Una quota di un numero che non viene mai fornito
L'ARR totale non compare in dollari da nessuna parte nel comunicato — né nei punti salienti, né nelle metriche, né nella tabella delle previsioni. Non compaiono nemmeno i billings, la retention netta in dollari o il numero di clienti. Poiché IAM è pubblicato solo come percentuale, una quota in aumento è aritmeticamente indistinguibile dal calo dell'ARR della firma elettronica tradizionale. Senza la base in dollari non c'è modo di separare crescita e mix, e l'azienda non la fornisce.
Le previsioni dicono che il re-platforming non ha spostato il tasso
Docusign prevede per l'intero esercizio 2027 ricavi pari a $3.499m–$3.507m, circa il 9% al punto medio, e una crescita dell'ARR dell'8,50%–9,00%. È statisticamente identica alla crescita registrata dall'azienda prima che avesse una storia di AI. A due anni dal lancio, il test di primo livello per capire se un software agentico alza il tasso di crescita di una SaaS matura dà ancora no.
Il resto del trimestre
Il margine operativo GAAP è stato del 13,4%, contro l'8,1% di un anno prima; il non-GAAP del 31,6% contro il 29,8%. L'EPS diluito GAAP è stato di $0,40 e il non-GAAP di $1,16, con free cash flow pari a $296m, ovvero il 34% dei ricavi. Il linguaggio sull'AI è specifico — "our AI agents are now securely executing contract workflows end-to-end", nuovi strumenti agentici alimentati dall'AI specifica per i contratti di Docusign, agenti preconfigurati per l'intake degli accordi e il rinnovo dei fornitori, e un Agent Studio.
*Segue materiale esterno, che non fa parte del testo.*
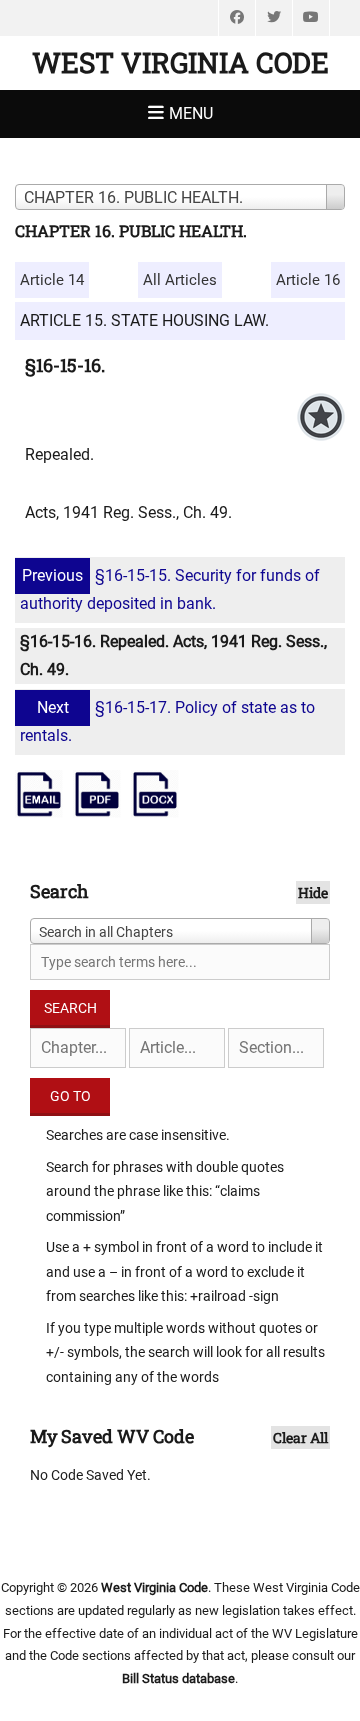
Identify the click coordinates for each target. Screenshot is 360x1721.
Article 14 (52, 280)
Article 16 (308, 280)
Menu (191, 113)
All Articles (180, 280)
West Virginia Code (180, 62)
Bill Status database (178, 1678)
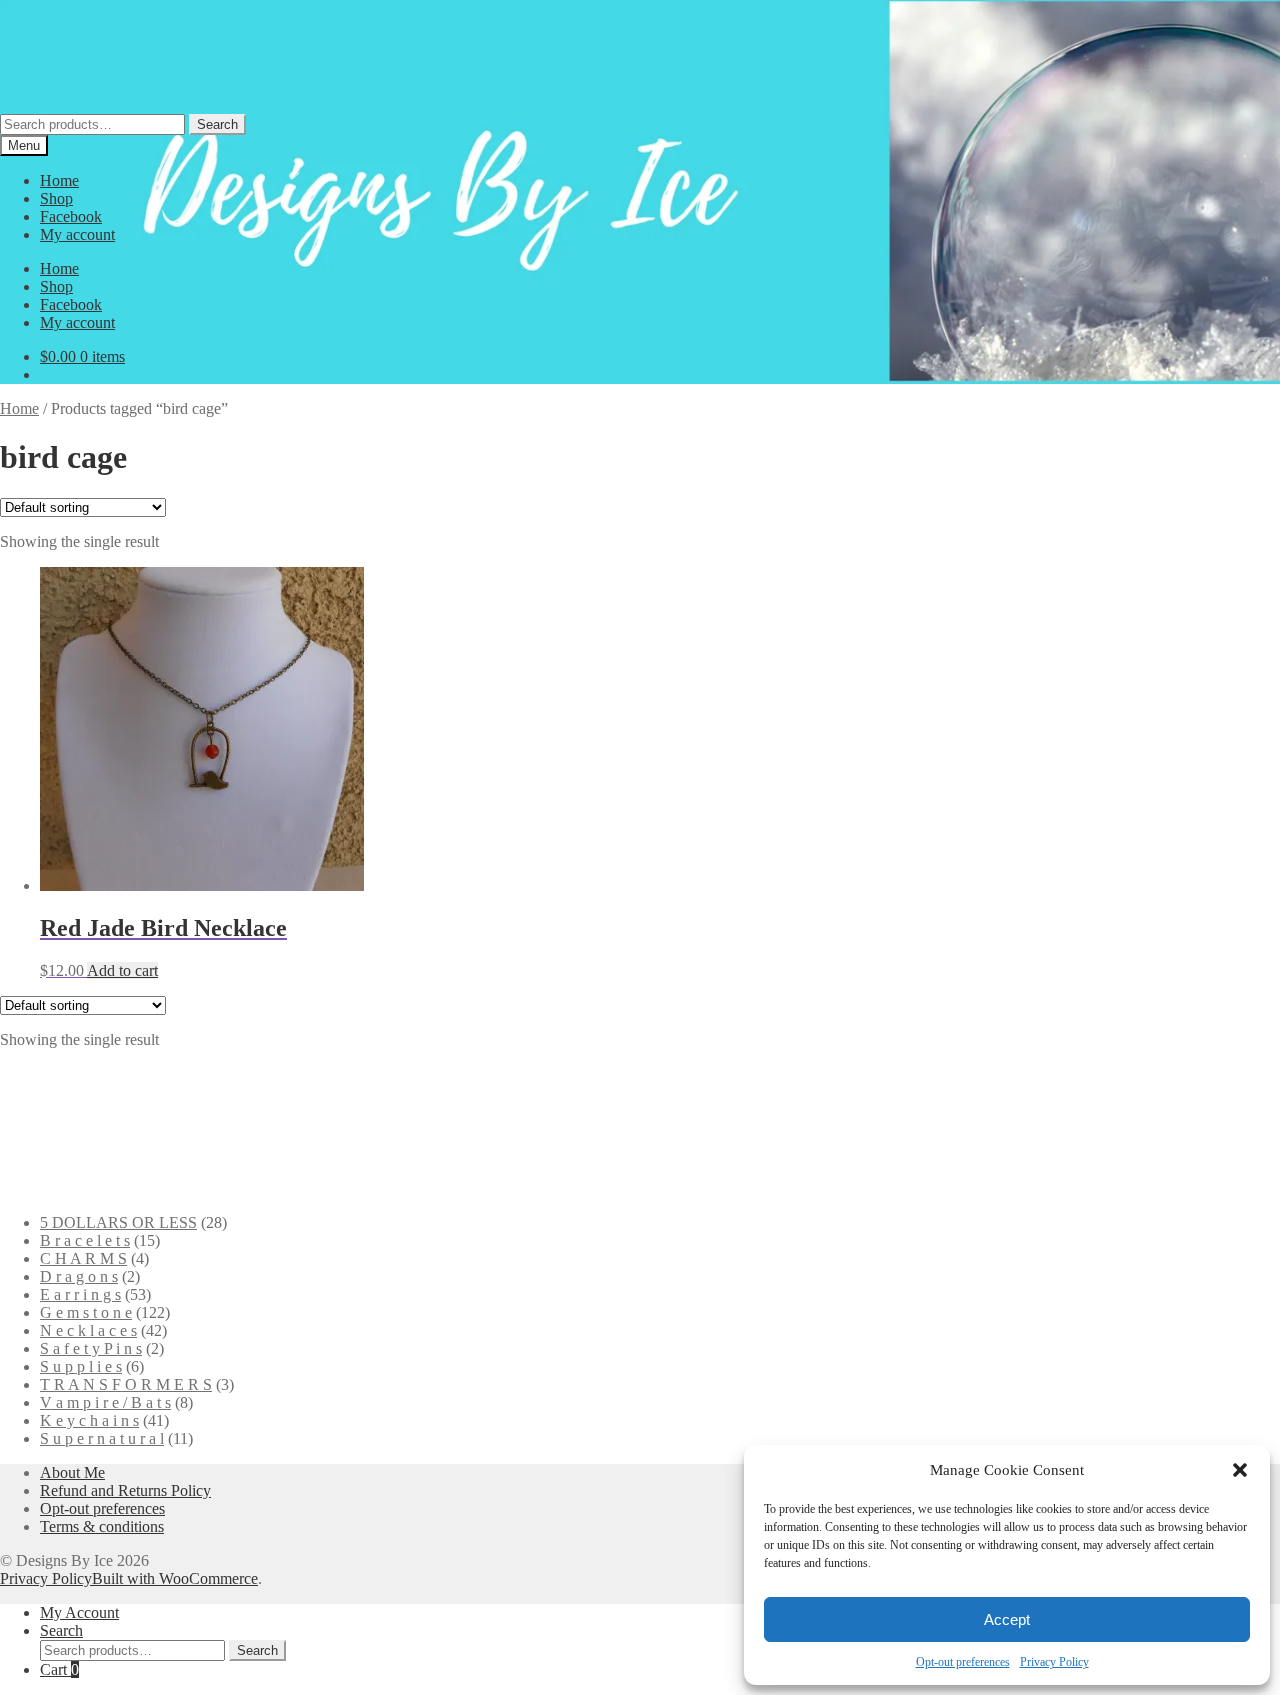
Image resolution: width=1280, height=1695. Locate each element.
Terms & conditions (102, 1526)
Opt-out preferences (963, 1662)
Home (59, 180)
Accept (1007, 1619)
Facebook (71, 216)
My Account (79, 1612)
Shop (56, 198)
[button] (1240, 1470)
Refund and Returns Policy (125, 1490)
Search (217, 124)
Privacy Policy (1054, 1662)
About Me (72, 1472)
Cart (59, 1669)
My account (77, 234)
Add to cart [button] (122, 970)
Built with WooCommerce (175, 1578)
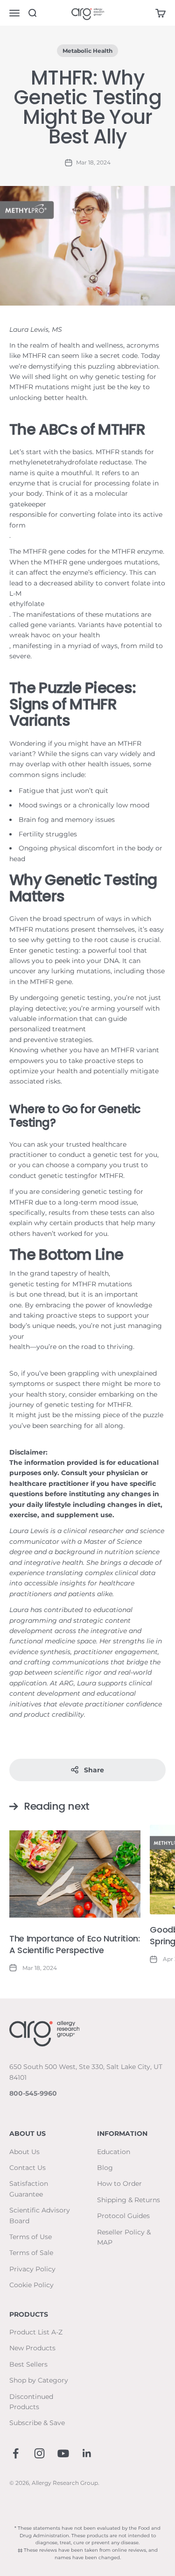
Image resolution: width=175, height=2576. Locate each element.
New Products (32, 2348)
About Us (24, 2152)
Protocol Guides (123, 2216)
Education (113, 2152)
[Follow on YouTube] (63, 2453)
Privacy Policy (32, 2269)
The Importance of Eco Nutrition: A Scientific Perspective (74, 1944)
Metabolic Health (87, 50)
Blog (105, 2167)
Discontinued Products (31, 2401)
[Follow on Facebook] (15, 2453)
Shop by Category (38, 2380)
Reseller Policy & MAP (124, 2237)
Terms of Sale (31, 2252)
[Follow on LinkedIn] (87, 2453)
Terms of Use (30, 2237)
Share (94, 1770)
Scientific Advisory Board (39, 2215)
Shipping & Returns (128, 2200)
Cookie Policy (31, 2285)
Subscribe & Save (37, 2423)
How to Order (119, 2183)
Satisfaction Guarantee (28, 2188)
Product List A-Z (36, 2332)
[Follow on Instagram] (39, 2453)
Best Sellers (28, 2364)
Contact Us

Che cosa non torna nel framing ricevuto
La copertura legge questi dati come un'accelerazione dell'ARR di IAM. In realtà non si tratta affatto di una metrica ARR. Due ulteriori elementi vanno contro la narrativa dell'accelerazione: l'azienda prevede che IAM arrivi al 18%–19% dell'ARR totale all'uscita dal Q4, il che significa che si aspetta che circa l'81% dell'ARR resti ancora non-IAM a fine anno; inoltre la crescita dei ricavi del 9% include "approximately 1.3% from the impact of foreign exchange rates", portando la crescita organica sotto l'8%.